I am currently working on a Keras reimplementation of the Jasper speech-to-text network from NYU and NVIDIA labs. I am going off of the information available in their Arxiv paper in order to reconstruct the network as faithfully as possible. I am currently using an Intel distribution of TensorFlow 1.14 on Devcloud with one GPU node in order to train the model and an Intel NUC for inference.
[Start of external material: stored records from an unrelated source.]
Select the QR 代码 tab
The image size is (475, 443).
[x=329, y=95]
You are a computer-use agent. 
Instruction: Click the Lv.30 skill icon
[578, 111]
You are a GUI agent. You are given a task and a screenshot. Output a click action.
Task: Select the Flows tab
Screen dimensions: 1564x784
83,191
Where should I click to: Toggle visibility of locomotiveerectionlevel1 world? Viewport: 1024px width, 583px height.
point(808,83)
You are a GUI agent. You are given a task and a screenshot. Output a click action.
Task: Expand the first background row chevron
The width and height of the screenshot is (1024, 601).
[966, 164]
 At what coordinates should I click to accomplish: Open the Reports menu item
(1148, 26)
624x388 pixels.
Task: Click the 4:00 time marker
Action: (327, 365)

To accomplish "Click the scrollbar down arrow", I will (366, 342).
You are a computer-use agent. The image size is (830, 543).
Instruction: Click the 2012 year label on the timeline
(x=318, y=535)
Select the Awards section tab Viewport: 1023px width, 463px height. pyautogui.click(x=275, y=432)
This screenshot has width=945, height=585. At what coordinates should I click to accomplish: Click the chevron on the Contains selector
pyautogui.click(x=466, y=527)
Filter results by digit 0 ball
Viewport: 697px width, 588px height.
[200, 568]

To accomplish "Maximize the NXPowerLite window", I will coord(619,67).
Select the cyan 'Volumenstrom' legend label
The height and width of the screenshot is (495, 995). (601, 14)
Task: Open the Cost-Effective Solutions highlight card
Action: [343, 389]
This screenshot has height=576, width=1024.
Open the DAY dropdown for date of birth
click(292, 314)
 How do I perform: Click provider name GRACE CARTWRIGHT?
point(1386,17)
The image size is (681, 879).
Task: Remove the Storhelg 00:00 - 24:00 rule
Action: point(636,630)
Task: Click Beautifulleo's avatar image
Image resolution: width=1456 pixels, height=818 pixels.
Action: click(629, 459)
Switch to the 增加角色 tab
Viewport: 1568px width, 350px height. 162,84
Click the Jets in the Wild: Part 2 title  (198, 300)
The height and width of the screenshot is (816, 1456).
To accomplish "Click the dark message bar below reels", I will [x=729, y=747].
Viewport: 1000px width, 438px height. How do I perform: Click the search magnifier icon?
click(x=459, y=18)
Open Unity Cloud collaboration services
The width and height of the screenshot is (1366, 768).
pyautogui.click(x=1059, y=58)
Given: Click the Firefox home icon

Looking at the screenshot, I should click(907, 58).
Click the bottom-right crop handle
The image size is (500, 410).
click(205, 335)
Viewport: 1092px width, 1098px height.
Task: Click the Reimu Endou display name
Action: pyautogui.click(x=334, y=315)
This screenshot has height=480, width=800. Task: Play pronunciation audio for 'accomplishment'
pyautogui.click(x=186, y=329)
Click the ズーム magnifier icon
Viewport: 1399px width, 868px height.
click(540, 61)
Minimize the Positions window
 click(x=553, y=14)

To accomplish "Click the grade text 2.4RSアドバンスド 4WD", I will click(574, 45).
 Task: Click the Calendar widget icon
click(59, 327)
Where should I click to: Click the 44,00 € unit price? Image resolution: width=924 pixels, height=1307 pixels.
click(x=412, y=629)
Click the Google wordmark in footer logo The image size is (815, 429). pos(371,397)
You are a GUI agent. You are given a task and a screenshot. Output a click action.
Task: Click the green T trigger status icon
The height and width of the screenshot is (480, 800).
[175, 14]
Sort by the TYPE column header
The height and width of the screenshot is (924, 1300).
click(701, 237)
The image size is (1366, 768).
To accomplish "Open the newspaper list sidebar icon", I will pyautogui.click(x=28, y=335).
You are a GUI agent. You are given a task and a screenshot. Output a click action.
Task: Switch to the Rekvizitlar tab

However, I am running into quite a large hurdle. When I tried to get a version of the smallest model (19 layers containing several residual connections) training on the smallest training set (~100 hours of speech), I get an estimated time per epoch of 40-45 hours. Given the maximum wall time of 24 hours on the Devcloud, training this network as is does not appear to be feasible. At this point in time I am unware as to what areas I could optimize in order to drop that training time down to something more manageable. Is this just a situation where I should just throw more GPUs at it? If I were to upgrade to a more current version of TensorFlow, how much gain in training time should I realistically expect?
Thanks for your time,
- 4 1D conv stacks (1D Conv, Batch norm, Relu activation)
- 5 residual blocks, each 3 deep (containing the described conv stack)
- 19 total conv stacks
- CTC loss
- SGD optimizer
- batches of 16 from generator
- 20 epochs
Edit: It appears that the Intel optimized 1.14 TensorFlow package is not gpu enabled. Is there an optimized version of TensorFlow that is gpu enabled and is available to be used on the Devcloud?